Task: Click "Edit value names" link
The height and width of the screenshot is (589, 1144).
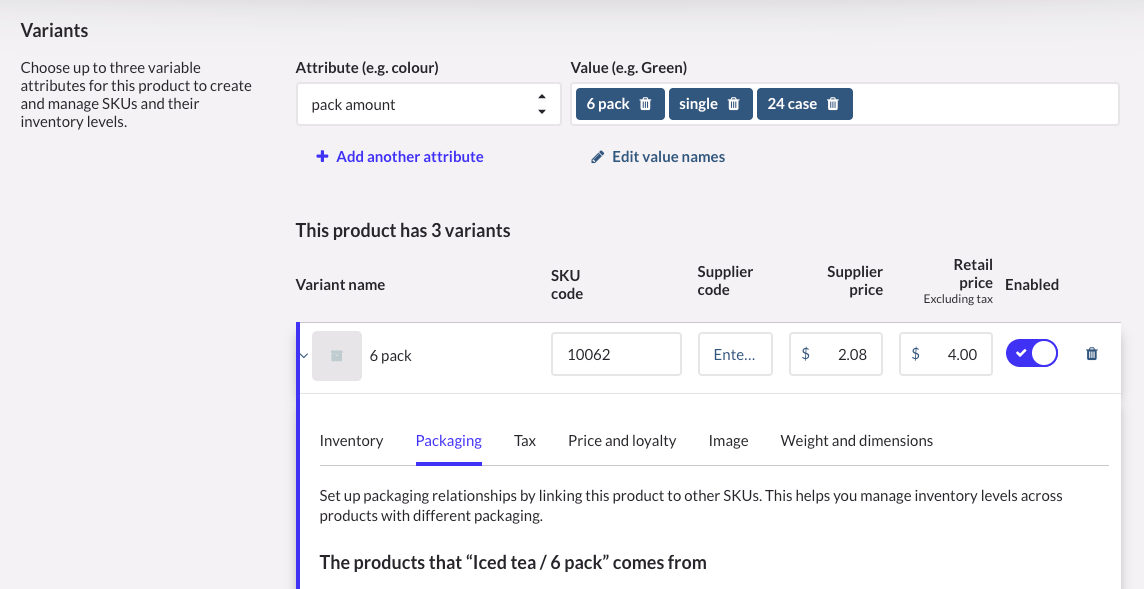Action: click(x=668, y=157)
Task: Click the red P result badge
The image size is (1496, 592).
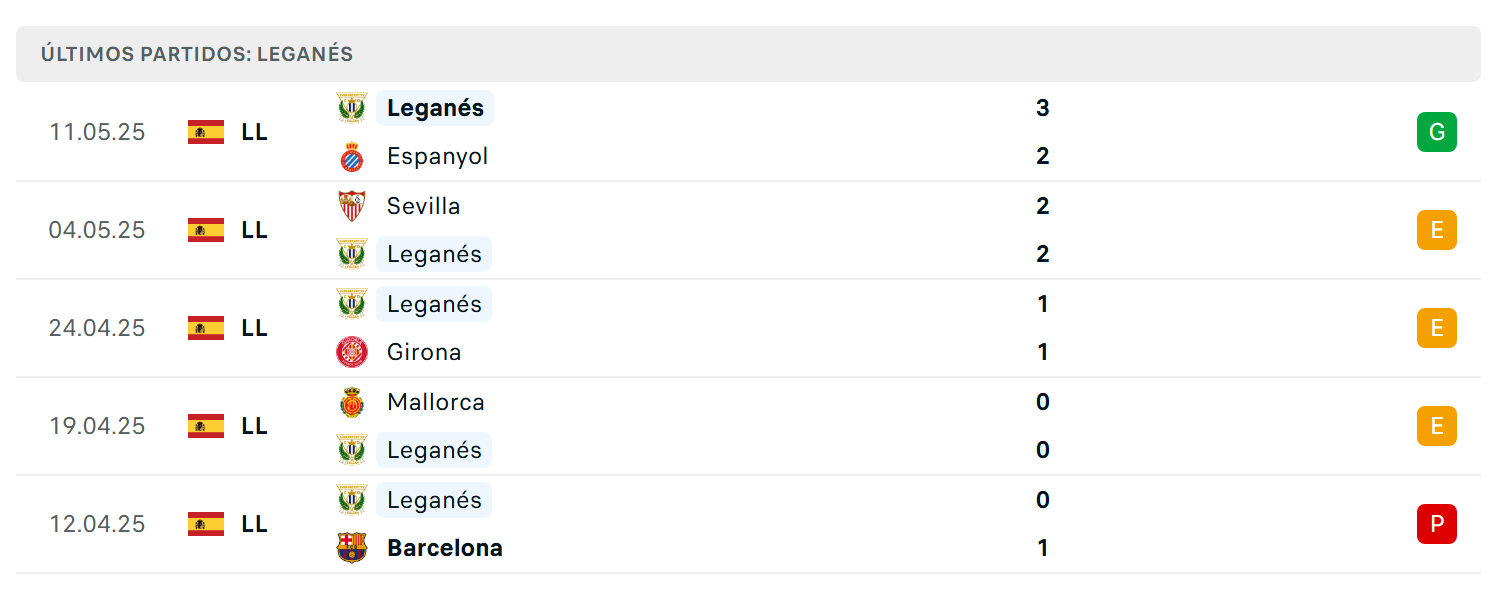Action: pos(1437,524)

** Requirement **
Emit the lines of the data above from the one containing "The height and" through its final line, both endpoints included. Pictures do not belong in the output.

** Task response **
The height and width of the screenshot is (589, 1144).
Action: click(x=668, y=157)
Task: Click the red P result badge
The image size is (1496, 592).
Action: pos(1437,524)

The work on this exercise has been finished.